SOURCE DATA Block Start
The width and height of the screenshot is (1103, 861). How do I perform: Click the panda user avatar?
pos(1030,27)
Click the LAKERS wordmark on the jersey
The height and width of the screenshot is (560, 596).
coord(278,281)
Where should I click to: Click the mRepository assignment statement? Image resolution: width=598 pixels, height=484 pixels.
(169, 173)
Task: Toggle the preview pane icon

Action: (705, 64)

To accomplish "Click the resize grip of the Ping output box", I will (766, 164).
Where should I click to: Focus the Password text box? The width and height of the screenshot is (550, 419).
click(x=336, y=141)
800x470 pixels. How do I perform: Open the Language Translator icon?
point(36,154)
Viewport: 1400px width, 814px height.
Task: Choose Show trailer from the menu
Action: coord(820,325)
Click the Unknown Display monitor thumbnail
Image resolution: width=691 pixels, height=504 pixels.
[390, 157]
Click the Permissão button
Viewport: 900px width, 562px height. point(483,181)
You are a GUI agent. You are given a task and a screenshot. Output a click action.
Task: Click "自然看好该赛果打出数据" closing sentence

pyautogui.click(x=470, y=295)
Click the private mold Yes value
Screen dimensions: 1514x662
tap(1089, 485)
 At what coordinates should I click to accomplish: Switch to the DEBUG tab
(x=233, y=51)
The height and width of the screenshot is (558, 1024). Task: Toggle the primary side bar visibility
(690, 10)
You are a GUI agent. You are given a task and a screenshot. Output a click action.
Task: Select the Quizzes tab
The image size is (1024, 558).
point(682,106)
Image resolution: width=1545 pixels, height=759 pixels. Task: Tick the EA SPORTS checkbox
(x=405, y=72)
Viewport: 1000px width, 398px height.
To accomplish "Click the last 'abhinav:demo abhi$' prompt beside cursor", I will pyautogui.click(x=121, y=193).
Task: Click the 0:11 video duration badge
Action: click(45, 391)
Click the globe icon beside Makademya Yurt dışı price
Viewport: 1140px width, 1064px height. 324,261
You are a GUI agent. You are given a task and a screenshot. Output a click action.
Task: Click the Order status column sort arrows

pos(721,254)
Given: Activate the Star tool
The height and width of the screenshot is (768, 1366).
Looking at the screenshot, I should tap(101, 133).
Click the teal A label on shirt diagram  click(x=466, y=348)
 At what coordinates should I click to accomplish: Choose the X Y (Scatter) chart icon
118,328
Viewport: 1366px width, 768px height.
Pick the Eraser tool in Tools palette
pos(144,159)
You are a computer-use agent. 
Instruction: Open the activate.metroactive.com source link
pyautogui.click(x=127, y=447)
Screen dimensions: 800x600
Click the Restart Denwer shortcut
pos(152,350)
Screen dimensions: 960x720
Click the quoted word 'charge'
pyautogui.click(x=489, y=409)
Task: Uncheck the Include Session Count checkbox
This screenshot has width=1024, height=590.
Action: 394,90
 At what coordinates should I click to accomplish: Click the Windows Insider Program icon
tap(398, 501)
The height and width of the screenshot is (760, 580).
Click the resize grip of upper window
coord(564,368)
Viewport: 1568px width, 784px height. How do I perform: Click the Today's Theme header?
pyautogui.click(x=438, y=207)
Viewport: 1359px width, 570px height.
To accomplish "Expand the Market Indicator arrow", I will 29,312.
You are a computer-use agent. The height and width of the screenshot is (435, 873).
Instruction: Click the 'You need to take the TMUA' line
SOURCE DATA Block End
YOUR OBJECTIVE
Retype the entire listing word for word.

EXERCISE OUTPUT
The width and height of the screenshot is (1103, 861). How do I perform: Click the panda user avatar?
pos(1030,27)
Click the LAKERS wordmark on the jersey
The height and width of the screenshot is (560, 596).
coord(278,281)
Where should I click to: Click the mRepository assignment statement? Image resolution: width=598 pixels, height=484 pixels.
(169, 173)
Task: Toggle the preview pane icon

Action: (705, 64)

To accomplish "Click the resize grip of the Ping output box", I will (766, 164).
Where should I click to: Focus the Password text box? The width and height of the screenshot is (550, 419).
click(x=336, y=141)
800x470 pixels. How do I perform: Open the Language Translator icon?
point(36,154)
Viewport: 1400px width, 814px height.
Task: Choose Show trailer from the menu
Action: coord(820,325)
Click the Unknown Display monitor thumbnail
Image resolution: width=691 pixels, height=504 pixels.
[390, 157]
Click the Permissão button
Viewport: 900px width, 562px height. point(483,181)
You are a GUI agent. You are given a task and a screenshot. Output a click action.
Task: Click "自然看好该赛果打出数据" closing sentence

pyautogui.click(x=470, y=295)
Click the private mold Yes value
Screen dimensions: 1514x662
tap(1089, 485)
 At what coordinates should I click to accomplish: Switch to the DEBUG tab
(x=233, y=51)
The height and width of the screenshot is (558, 1024). Task: Toggle the primary side bar visibility
(690, 10)
You are a GUI agent. You are given a task and a screenshot. Output a click action.
Task: Select the Quizzes tab
The image size is (1024, 558).
point(682,106)
Image resolution: width=1545 pixels, height=759 pixels. Task: Tick the EA SPORTS checkbox
(x=405, y=72)
Viewport: 1000px width, 398px height.
To accomplish "Click the last 'abhinav:demo abhi$' prompt beside cursor", I will pyautogui.click(x=121, y=193).
Task: Click the 0:11 video duration badge
Action: click(45, 391)
Click the globe icon beside Makademya Yurt dışı price
Viewport: 1140px width, 1064px height. 324,261
You are a GUI agent. You are given a task and a screenshot. Output a click action.
Task: Click the Order status column sort arrows

pos(721,254)
Given: Activate the Star tool
The height and width of the screenshot is (768, 1366).
Looking at the screenshot, I should tap(101, 133).
Click the teal A label on shirt diagram  click(x=466, y=348)
 At what coordinates should I click to accomplish: Choose the X Y (Scatter) chart icon
118,328
Viewport: 1366px width, 768px height.
Pick the Eraser tool in Tools palette
pos(144,159)
You are a computer-use agent. 
Instruction: Open the activate.metroactive.com source link
pyautogui.click(x=127, y=447)
Screen dimensions: 800x600
Click the Restart Denwer shortcut
pos(152,350)
Screen dimensions: 960x720
Click the quoted word 'charge'
pyautogui.click(x=489, y=409)
Task: Uncheck the Include Session Count checkbox
This screenshot has width=1024, height=590.
Action: 394,90
 At what coordinates should I click to accomplish: Click the Windows Insider Program icon
tap(398, 501)
The height and width of the screenshot is (760, 580).
Click the resize grip of upper window
coord(564,368)
Viewport: 1568px width, 784px height. How do I perform: Click the Today's Theme header?
pyautogui.click(x=438, y=207)
Viewport: 1359px width, 570px height.
To accomplish "Expand the Market Indicator arrow", I will 29,312.
You are a computer-use agent. The height and width of the screenshot is (435, 873).
Instruction: Click the 'You need to take the TMUA' line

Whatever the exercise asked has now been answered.